**WHAT THE TASK ASKS**. Quote the entries below from the line with "The width and height of the screenshot is (453, 313)." through the line with "You are a computer-use agent. Viewport: 480px", both ends included, and only those lines.

****************

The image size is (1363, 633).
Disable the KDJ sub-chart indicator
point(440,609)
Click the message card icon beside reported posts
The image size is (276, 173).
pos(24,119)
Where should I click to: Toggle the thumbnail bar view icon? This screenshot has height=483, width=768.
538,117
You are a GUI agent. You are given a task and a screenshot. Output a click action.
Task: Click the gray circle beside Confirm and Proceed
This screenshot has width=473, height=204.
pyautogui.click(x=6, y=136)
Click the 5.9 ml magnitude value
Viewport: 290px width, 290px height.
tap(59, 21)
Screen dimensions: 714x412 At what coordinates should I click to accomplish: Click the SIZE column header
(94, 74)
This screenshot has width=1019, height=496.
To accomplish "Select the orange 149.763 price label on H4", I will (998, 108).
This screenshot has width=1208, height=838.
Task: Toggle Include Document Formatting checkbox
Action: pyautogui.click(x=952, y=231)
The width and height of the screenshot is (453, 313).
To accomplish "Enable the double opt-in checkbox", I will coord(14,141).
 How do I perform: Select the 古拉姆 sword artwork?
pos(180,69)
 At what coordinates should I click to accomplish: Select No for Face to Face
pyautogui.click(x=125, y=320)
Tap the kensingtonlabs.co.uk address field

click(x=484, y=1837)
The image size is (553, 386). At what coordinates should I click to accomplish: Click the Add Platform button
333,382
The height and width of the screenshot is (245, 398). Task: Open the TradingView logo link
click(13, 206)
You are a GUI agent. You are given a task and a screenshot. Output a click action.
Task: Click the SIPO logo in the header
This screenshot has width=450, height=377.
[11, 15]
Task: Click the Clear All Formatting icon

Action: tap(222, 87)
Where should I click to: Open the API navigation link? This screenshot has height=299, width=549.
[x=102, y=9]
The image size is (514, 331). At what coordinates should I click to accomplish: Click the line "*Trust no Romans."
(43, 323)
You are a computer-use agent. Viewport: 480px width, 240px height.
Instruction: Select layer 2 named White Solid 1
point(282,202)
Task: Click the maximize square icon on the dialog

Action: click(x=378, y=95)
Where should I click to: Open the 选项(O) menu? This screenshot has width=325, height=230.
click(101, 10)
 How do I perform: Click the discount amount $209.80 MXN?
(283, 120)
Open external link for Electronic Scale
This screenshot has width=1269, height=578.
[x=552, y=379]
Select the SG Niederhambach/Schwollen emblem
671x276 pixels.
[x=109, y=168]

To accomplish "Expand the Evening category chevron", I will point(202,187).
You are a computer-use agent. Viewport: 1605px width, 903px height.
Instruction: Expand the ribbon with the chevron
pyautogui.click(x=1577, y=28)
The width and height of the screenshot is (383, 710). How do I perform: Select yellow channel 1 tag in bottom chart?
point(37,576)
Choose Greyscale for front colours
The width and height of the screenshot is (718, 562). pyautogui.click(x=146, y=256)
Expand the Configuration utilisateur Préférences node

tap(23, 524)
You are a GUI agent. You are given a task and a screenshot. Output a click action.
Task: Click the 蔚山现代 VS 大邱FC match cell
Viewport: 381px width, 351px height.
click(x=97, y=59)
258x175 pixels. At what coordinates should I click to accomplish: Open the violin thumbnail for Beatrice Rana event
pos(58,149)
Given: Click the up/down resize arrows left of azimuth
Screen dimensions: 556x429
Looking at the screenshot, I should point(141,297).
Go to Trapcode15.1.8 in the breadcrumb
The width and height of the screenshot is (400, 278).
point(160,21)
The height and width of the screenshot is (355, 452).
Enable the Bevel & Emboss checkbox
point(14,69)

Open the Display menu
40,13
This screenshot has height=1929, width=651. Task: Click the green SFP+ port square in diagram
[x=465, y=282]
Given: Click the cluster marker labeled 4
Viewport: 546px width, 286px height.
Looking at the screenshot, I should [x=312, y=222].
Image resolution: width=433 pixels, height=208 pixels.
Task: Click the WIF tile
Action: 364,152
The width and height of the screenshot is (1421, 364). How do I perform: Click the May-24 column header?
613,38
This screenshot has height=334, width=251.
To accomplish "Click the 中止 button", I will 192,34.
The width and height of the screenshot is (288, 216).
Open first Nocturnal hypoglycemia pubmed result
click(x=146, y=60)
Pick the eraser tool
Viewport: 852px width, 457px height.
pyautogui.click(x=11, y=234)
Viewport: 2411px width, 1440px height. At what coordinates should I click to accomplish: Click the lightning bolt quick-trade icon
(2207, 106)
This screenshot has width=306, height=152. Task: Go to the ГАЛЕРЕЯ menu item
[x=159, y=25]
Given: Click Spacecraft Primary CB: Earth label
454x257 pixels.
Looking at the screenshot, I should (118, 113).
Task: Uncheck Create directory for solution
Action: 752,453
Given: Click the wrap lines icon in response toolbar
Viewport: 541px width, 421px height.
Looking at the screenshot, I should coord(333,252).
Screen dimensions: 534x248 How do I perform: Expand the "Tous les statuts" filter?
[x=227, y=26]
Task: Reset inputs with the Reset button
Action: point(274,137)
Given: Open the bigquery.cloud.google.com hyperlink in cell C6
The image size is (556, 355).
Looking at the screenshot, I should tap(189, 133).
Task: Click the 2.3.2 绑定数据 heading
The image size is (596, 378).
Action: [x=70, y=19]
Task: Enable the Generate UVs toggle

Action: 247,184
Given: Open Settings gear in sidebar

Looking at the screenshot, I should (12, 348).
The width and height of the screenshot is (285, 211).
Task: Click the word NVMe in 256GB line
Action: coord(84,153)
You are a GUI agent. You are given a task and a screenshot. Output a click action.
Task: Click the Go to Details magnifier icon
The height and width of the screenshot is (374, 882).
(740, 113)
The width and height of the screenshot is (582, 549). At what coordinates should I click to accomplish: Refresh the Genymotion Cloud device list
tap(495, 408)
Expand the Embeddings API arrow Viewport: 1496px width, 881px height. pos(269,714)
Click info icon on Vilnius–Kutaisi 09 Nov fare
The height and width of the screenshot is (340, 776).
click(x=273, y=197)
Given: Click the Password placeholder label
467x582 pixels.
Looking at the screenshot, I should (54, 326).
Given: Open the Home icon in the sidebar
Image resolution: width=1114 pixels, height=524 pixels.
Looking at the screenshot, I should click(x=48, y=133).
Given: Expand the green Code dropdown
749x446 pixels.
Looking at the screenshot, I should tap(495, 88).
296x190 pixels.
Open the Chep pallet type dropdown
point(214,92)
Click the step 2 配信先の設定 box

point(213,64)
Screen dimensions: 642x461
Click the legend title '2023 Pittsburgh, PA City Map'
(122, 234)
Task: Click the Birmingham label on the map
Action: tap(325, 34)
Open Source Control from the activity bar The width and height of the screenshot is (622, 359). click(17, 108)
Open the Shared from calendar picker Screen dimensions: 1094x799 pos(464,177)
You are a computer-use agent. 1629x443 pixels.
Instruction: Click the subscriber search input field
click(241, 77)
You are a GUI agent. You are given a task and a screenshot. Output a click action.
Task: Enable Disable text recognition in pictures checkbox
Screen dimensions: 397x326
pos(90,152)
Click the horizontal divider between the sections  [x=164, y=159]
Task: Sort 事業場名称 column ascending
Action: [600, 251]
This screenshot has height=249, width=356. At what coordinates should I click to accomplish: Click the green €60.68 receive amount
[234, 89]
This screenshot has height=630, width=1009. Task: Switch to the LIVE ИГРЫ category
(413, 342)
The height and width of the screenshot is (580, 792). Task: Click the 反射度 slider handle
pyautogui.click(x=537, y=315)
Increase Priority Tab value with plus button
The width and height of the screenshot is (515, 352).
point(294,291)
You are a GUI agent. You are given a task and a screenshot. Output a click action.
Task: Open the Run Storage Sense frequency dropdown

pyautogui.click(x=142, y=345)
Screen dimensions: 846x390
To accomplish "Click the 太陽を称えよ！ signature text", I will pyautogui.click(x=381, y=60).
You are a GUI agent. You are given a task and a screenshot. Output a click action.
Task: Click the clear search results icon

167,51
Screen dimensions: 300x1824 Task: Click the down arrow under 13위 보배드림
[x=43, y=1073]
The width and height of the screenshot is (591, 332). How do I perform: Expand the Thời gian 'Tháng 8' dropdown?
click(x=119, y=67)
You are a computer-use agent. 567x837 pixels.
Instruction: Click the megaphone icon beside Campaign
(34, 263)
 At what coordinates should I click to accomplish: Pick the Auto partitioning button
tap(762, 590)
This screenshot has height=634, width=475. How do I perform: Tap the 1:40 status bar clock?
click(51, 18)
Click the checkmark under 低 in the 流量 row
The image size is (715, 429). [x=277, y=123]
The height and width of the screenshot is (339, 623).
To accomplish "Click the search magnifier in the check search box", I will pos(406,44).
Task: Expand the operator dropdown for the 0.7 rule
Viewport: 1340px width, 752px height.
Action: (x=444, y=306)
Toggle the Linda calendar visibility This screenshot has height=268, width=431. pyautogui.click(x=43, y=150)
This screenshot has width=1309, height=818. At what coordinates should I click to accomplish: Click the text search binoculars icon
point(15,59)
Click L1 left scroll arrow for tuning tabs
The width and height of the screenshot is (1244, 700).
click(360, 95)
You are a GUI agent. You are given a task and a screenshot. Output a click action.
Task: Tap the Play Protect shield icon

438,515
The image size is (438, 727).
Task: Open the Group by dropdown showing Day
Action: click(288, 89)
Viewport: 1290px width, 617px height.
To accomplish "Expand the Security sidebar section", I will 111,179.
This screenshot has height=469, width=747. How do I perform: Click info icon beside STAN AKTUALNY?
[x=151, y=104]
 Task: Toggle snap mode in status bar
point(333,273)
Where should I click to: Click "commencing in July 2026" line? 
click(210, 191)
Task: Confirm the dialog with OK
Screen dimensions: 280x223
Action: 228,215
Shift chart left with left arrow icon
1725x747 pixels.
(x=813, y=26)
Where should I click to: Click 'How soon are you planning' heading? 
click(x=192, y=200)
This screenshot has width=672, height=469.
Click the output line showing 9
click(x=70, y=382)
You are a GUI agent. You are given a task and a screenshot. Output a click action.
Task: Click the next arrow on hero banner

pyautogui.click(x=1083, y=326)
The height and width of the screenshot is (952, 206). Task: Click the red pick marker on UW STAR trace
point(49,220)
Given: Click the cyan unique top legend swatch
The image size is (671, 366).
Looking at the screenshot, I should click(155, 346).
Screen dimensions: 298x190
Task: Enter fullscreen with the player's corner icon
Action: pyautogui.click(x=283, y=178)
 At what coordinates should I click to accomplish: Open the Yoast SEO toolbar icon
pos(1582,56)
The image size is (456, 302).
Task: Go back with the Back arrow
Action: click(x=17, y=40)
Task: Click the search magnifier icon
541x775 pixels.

****************

**REPLY**.
The width and height of the screenshot is (453, 313).
To accomplish "Enable the double opt-in checkbox", I will coord(14,141).
 How do I perform: Select the 古拉姆 sword artwork?
pos(180,69)
 At what coordinates should I click to accomplish: Select No for Face to Face
pyautogui.click(x=125, y=320)
Tap the kensingtonlabs.co.uk address field

click(x=484, y=1837)
The image size is (553, 386). At what coordinates should I click to accomplish: Click the Add Platform button
333,382
The height and width of the screenshot is (245, 398). Task: Open the TradingView logo link
click(13, 206)
You are a GUI agent. You are given a task and a screenshot. Output a click action.
Task: Click the SIPO logo in the header
This screenshot has width=450, height=377.
[11, 15]
Task: Click the Clear All Formatting icon

Action: tap(222, 87)
Where should I click to: Open the API navigation link? This screenshot has height=299, width=549.
[x=102, y=9]
The image size is (514, 331). At what coordinates should I click to accomplish: Click the line "*Trust no Romans."
(43, 323)
You are a computer-use agent. Viewport: 480px width, 240px height.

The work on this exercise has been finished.